Russian authorities have registered a cumulative total of just under 300,000 cases of HIV, while the U.N. Joint Programme on HIV/AIDS (UNAIDS) estimates that over 800,000 Russians were living with HIV as of 2003 (with an upper estimate of 1.4 million). The U.S. National Intelligence Council (NIC) suggests that the true number as of 2002 could have been as high as 2 million. If the UNAIDS central estimate were accurate, Russia's adult HIV prevalence rate would be over 2 percent; by the NIC's 2002 estimates, it could already have been as high as 2.5 percent in 2002. The future course of Russia's HIV epidemic is likewise clouded in uncertainty. Clearly, though, HIV has the potential to cancel any prospective health progress in Russia over the coming generation.

Progress is, of course, to be prayed for—and under the right circumstances, some progress may be achieved. But major reductions in Russia's awful toll of excess mortality do not look to be in the cards any time soon.

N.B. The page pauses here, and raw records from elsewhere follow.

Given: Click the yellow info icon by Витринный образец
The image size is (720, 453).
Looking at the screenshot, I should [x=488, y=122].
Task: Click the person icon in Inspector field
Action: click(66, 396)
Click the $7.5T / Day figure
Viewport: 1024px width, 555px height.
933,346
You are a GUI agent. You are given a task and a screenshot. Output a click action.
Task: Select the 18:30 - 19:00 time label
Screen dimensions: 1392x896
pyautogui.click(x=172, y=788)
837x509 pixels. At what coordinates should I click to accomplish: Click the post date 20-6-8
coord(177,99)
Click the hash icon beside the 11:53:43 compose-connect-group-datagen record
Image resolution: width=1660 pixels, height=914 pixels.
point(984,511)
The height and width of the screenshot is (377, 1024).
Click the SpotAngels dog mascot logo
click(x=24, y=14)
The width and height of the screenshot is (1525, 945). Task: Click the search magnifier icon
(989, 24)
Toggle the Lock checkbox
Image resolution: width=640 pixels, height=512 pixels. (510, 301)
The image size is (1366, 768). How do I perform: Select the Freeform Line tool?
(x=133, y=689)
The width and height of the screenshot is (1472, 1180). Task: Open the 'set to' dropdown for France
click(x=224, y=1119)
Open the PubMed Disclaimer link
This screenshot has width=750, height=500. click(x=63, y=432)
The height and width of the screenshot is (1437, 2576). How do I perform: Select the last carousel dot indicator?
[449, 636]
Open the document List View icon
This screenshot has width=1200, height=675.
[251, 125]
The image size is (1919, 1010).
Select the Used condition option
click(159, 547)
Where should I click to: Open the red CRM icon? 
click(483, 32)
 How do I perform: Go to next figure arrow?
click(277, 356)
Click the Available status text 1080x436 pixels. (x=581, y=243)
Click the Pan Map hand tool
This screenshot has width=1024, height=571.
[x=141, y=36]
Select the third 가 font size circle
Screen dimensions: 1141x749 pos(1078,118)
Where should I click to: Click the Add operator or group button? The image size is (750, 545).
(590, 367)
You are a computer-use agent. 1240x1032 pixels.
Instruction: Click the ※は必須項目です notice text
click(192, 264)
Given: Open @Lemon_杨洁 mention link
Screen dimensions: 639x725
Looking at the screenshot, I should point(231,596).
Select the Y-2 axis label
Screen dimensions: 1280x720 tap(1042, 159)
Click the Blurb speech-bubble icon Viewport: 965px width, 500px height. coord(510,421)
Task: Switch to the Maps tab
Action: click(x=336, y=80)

The tightening demographic straitjacket

Russia's demographic trends have unambiguously negative implications for Russian development and security. The ramifications are manifold and far-reaching, some of them complex—but the basic outlines of the more important considerations can be briefly and simply adduced.

Russia's lingering health and mortality crisis promises to be a brake on rapid economic development. In the modern era, the wealth of nations is represented, increasingly, in human rather than natural resources—and the richer the country, the more pronounced the tendency for "human capital" to overshadow or replace physical capital in the production process. Human health figures importantly in the overall composition of human capital, and thus the correspondence between human health and economic productivity has been fairly robust. In recent years, to judge by U.N. and World Bank data, an additional year of male life expectancy at birth has been associated with an increment of GNP per capita of about 8 percent.

The relationship between health and economic productivity, to be sure, is multidimensional and simultaneous—improved wealth also makes for better health, and does so through a variety of avenues. But it is difficult to see how Russia can expect, in some imagined future, to maintain a western standard of living if its work force suffers from a third-world schedule of survival—or worse.

Skeptics might argue that health does not seem to be constraining Russia's economic progress today—recorded growth rates, after all, have been high for the past several years. Perhaps poor health will not overly constrain Russian economic development in the years ahead, since Russia can earn large dividends from the exploitation and sale of its abundant natural resources. But Russia's dependence upon extractive industries only emphasizes just how limited the role of "human capital" is in Russia's current international trade profile.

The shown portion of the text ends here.